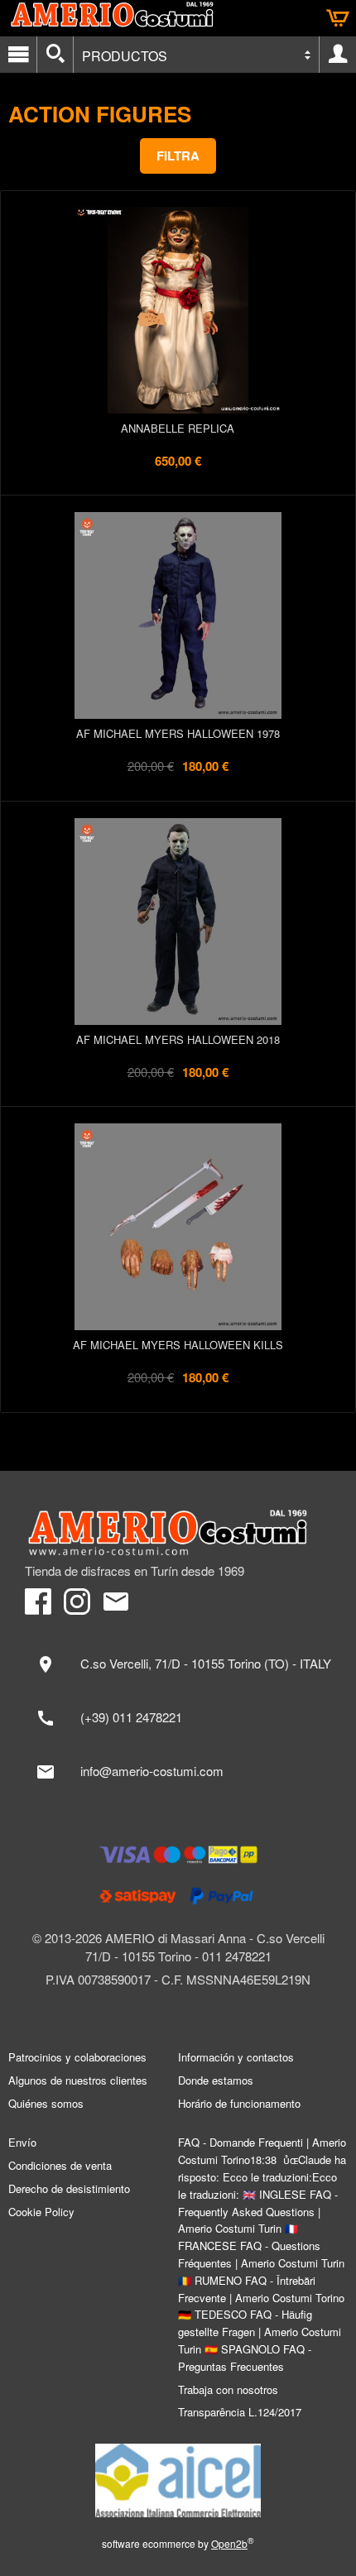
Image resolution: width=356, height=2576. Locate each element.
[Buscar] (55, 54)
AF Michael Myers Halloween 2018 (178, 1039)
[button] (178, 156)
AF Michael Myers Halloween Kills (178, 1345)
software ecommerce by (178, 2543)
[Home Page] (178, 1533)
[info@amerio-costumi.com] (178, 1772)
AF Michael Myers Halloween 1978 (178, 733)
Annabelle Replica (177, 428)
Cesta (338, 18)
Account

§ §

→ EXERCISE:
Across the records above, count each line that holds the word "Myers" and give only the resulting number.

→ SOLUTION TO THIS TASK:
3